◆ Extrait:

.....

Yvon
Yvon nettoie des poussières invisibles, compte pour se rassurer, parle beaucoup, hurle de colère et écrit pour se calmer. Sa retraite est imminente et avant de quitter son logement de fonction, il revisite sa vie de décontamineur dans les centrales nucléaires. Yvon commence à écrire son histoire.
Yvon a des crises d’angoisse. Et il y a peut-être plus salutaire que le Xanax pour déblayer les scories d’une vie passée à décontaminer, avec une chiffonnette pliée en quatre, les piscines de stockage de combustibles nucléaires : il y a la parole. Yvon n’aime pas le silence. Il se met à écrire, à voix haute, recueilli comme en prière sur son ordinateur car son combat et son entrée dans le syndicalisme ont coïncidé avec l’apprentissage du clavier : ses premiers tracts, d’abord trop longs, puis plus concentrés et efficaces. Sa recherche du mot juste pour les slogans de la CGT et, à présent, pour décrire les séances de recrutement des sociétés de sous-traitance d’EDF – véritables « foires aux bestiaux » – , pour dire les doses radioactives accumulées au bout de ses doigts, au fil des tris de déchets. Marie Tavernier, qui l’avait rencontré parmi d’autres décontamineurs pour son film À ma mesure (2017), accompagne au plus près de la mémoire et du texte l’émergence de ce dont Yvon doit se délester, afin de s’apaiser. Si les mots peuvent libérer la tête, le corps, stigmate de ces quarante ans d’enfouissement, ne permettra sans doute pas aux rayonnements de s’extraire à la surface et Yvon n’en est pas dupe. Mais irradié par l’exploitation ouvrière, il faut que fuse sur l’écran blanc de son ordinateur le trop-plein qu’on lui a demandé toute sa vie d’absorber, afin que sa chair ne reste pas l’unique réceptacle, la seule trace des errances de la société du progrès.

.....

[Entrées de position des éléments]

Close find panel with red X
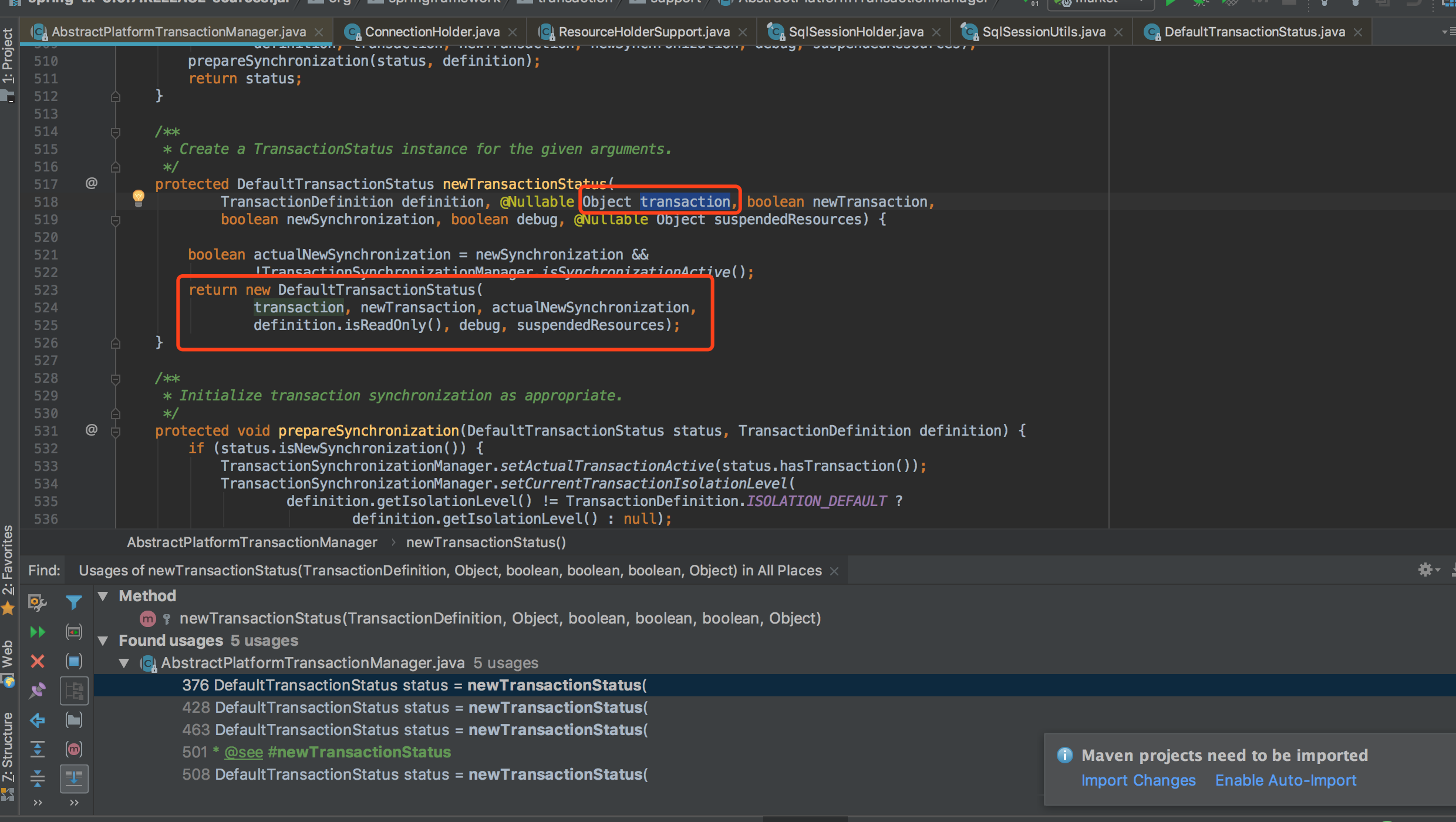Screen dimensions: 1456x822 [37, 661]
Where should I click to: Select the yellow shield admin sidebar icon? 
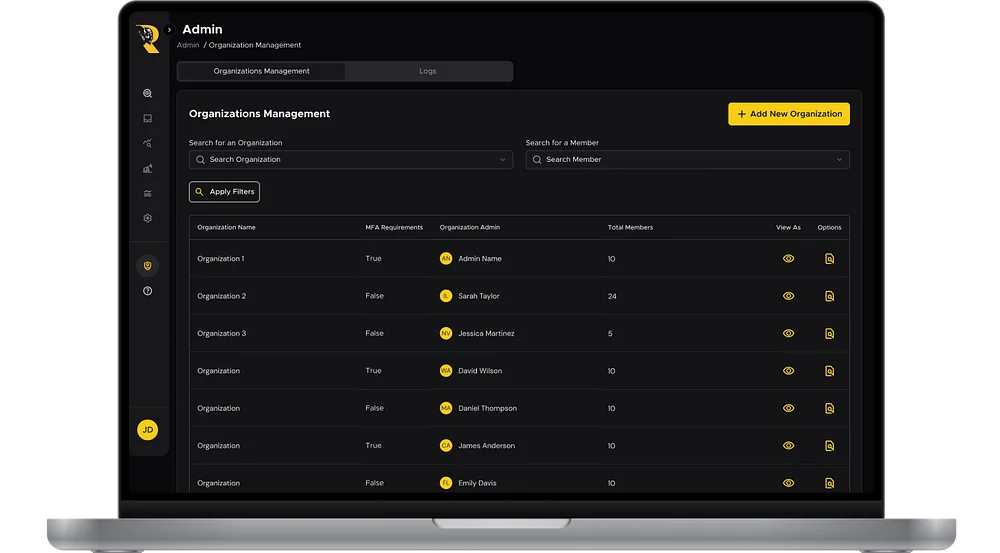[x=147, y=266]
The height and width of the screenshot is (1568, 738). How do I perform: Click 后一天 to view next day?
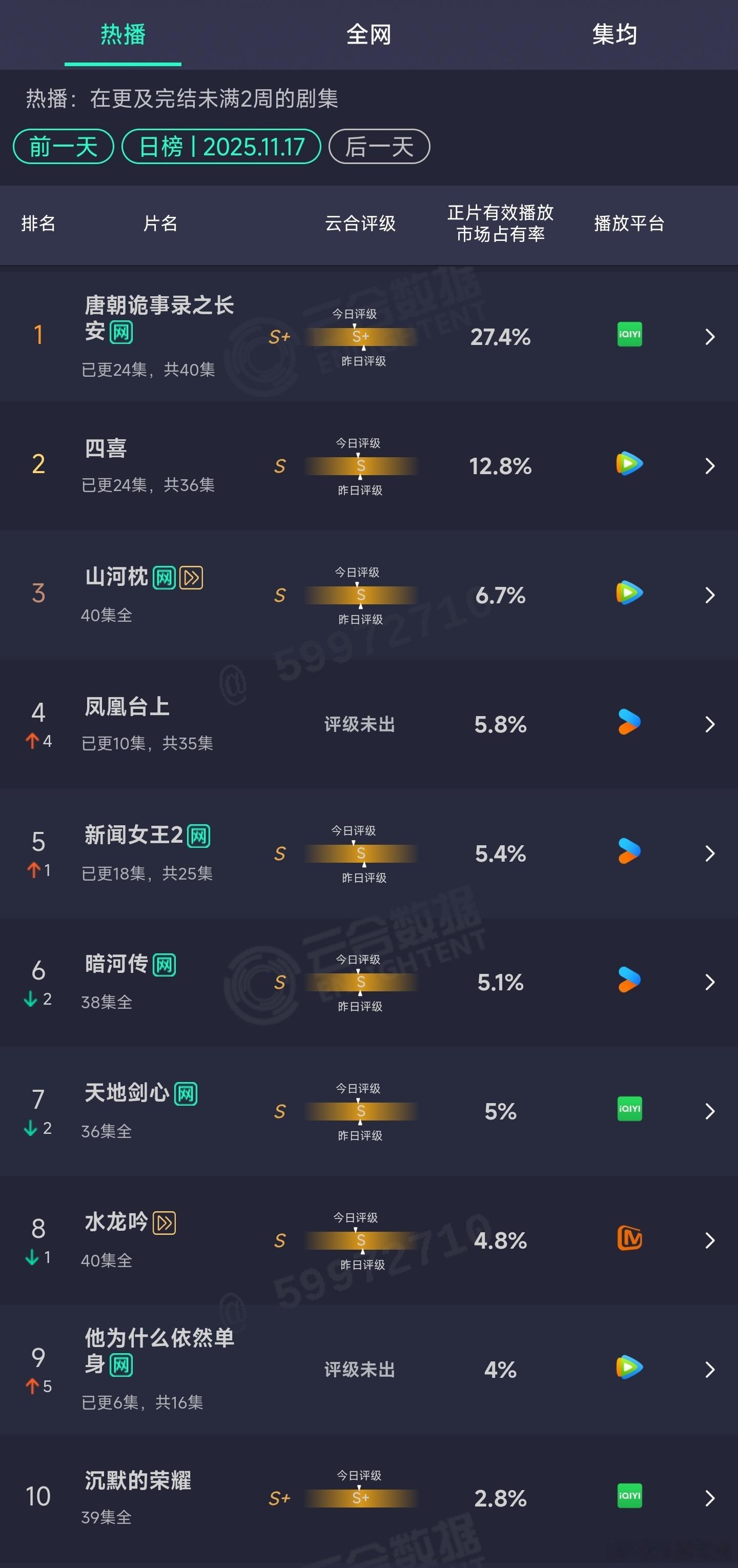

.....

◆ À faire: Résumez en deux phrases l'extrait consacré à Yvon. Ces enregistrements proviennent d'une autre source.

◆ Solution: Yvon, qui a décontaminé des piscines de stockage de combustibles nucléaires et souffre de crises d'angoisse, se met à écrire son histoire alors que sa retraite approche et qu'il doit quitter son logement de fonction. Accompagné par Marie Tavernier, il cherche dans les mots de quoi s'apaiser, sans illusion sur son corps qui garde les rayonnements accumulés en quarante ans.